Attendees pray during AmericaFest, the first Turning Point USA summit since the death of Charlie Kirk, in Phoenix, Arizona, U.S. December 20, 2025. REUTERS/Cheney Orr
The word "polarization" was being used to describe the United States' political environment long before Donald Trump launched the MAGA movement with his 2016 campaign. During the 2004 presidential election, quite a few political journalists stressed that liberal and progressive urban Americans and rural Republicans were living in two different worlds. And 12 years before that, during his 1992 presidential campaign, paleoconservative Patrick Buchanan (a major influence on Trump and MAGA) said the U.S. was in the middle of a "culture war."
But Never Trump conservative David French, in his March 15 column for the New York Times, argues that the United States' political polarization is entering an even more dangerous phase than before.
"Does anyone think a healthy nation with a healthy political culture would elect a man like Donald Trump not once, but twice?," French comments. "The eternal return of President Trump is a sign of our national sickness, and a recent Pew Research Center study shows us exactly what that sickness is. We despise each other, and demagogues rise when hatred increases. It's as predictable as night following day."
French continues, "In a 25-country survey, which included a cross section of European, Asian, African and American nations, the United States was the only country in which a majority of adults surveyed said that the morality and ethics of their fellow citizens were either bad or somewhat bad. Even countries torn apart by violence and civil strife — countries such as Nigeria and Mexico — had higher views of their fellow citizens."
Big chunks of the U.S. population, French warns, don't review their political opponents as the loyal opposition — they see them as flat-out evil.
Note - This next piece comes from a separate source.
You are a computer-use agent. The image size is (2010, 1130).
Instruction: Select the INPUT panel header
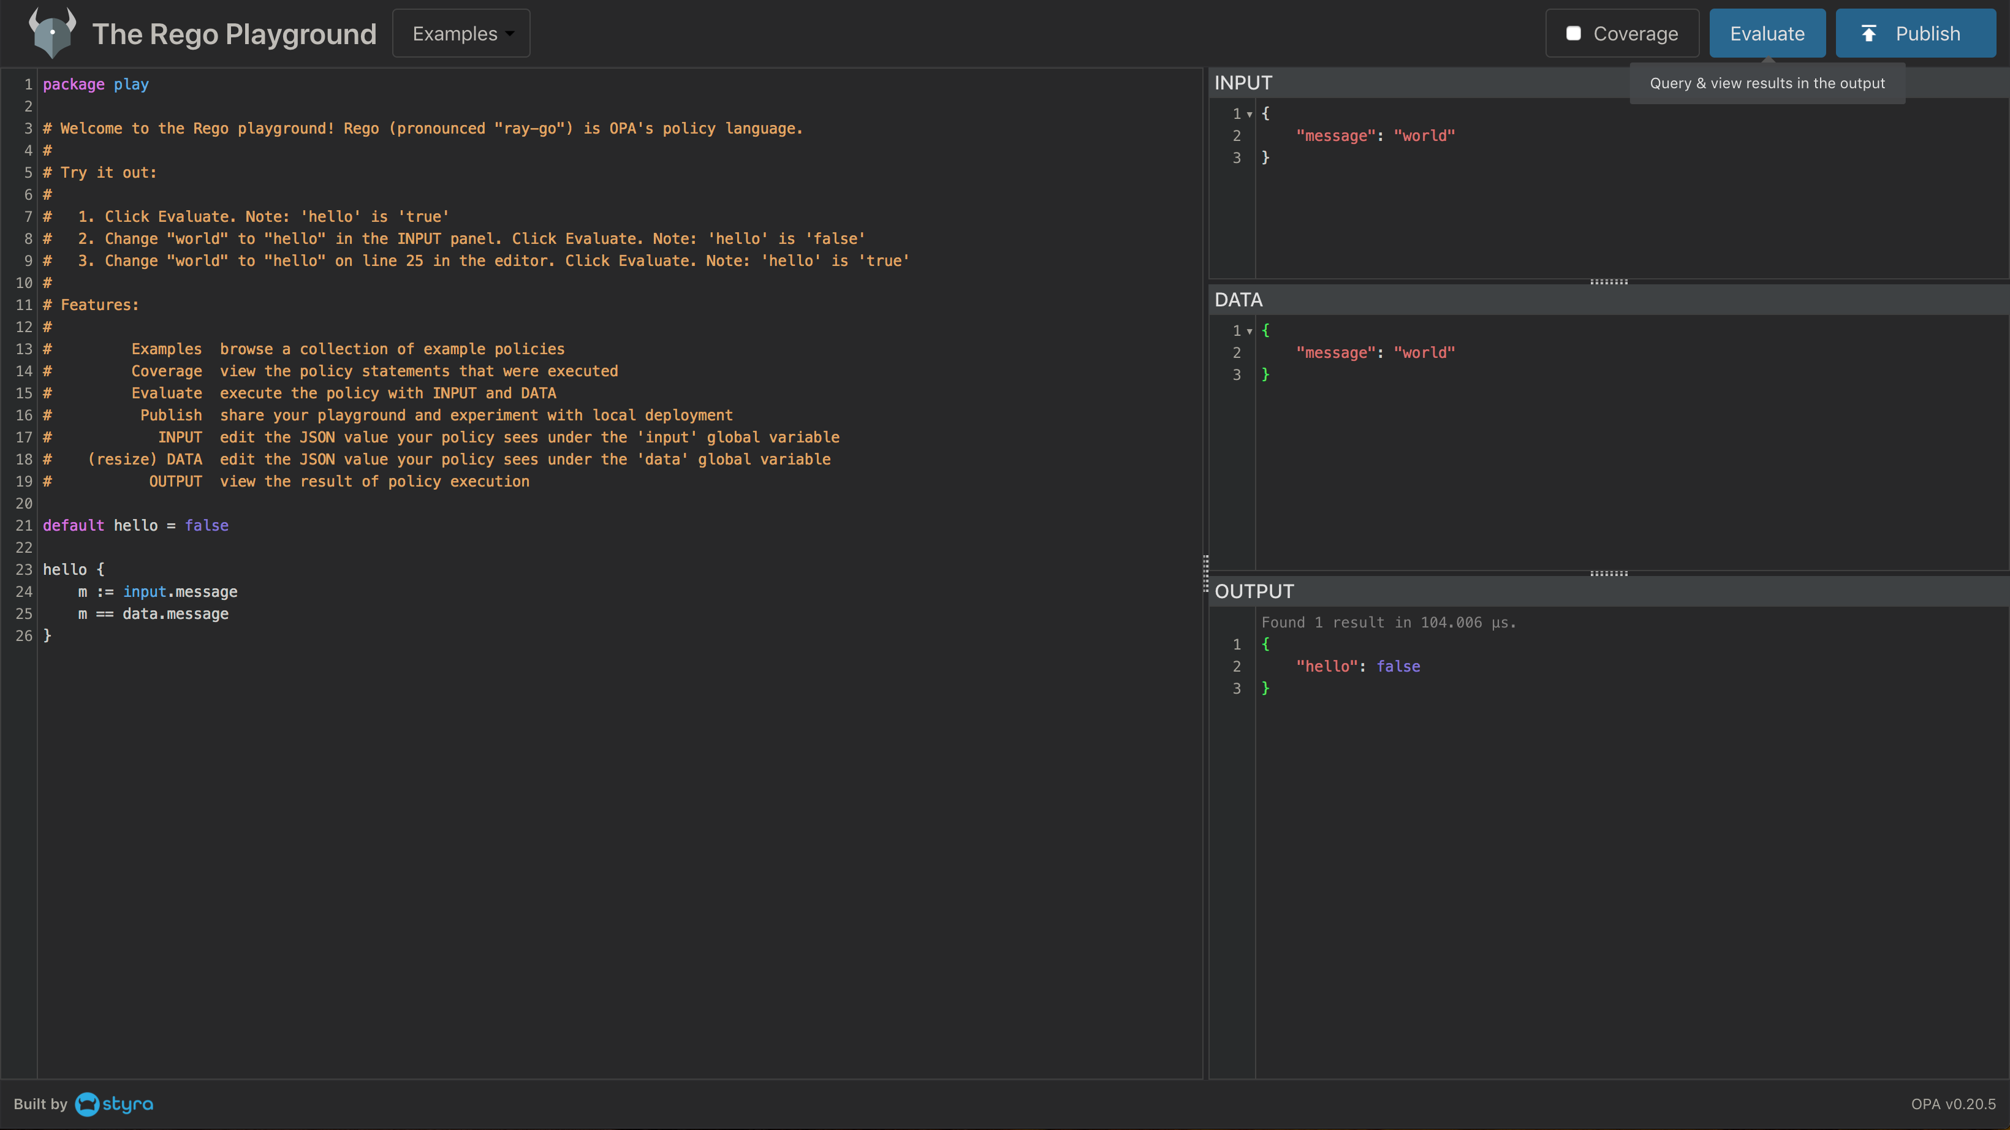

"If you're a Republican or a Democrat," French argues, "the best way to imagine the other side's view of you is to simply mirror your own attitude. They despise you with the same intensity that you despise them. They view you with the same sense of threat and alarm that you view them…. American hatred is growing so great that partisans, perversely enough, often view kindness and tolerance from political opponents as a threat…. Civility itself is a questionable value. It's a version of 'respectability politics' when the times call for direct, aggressive action against your evil political opponents. This approach is profoundly dangerous to our republic."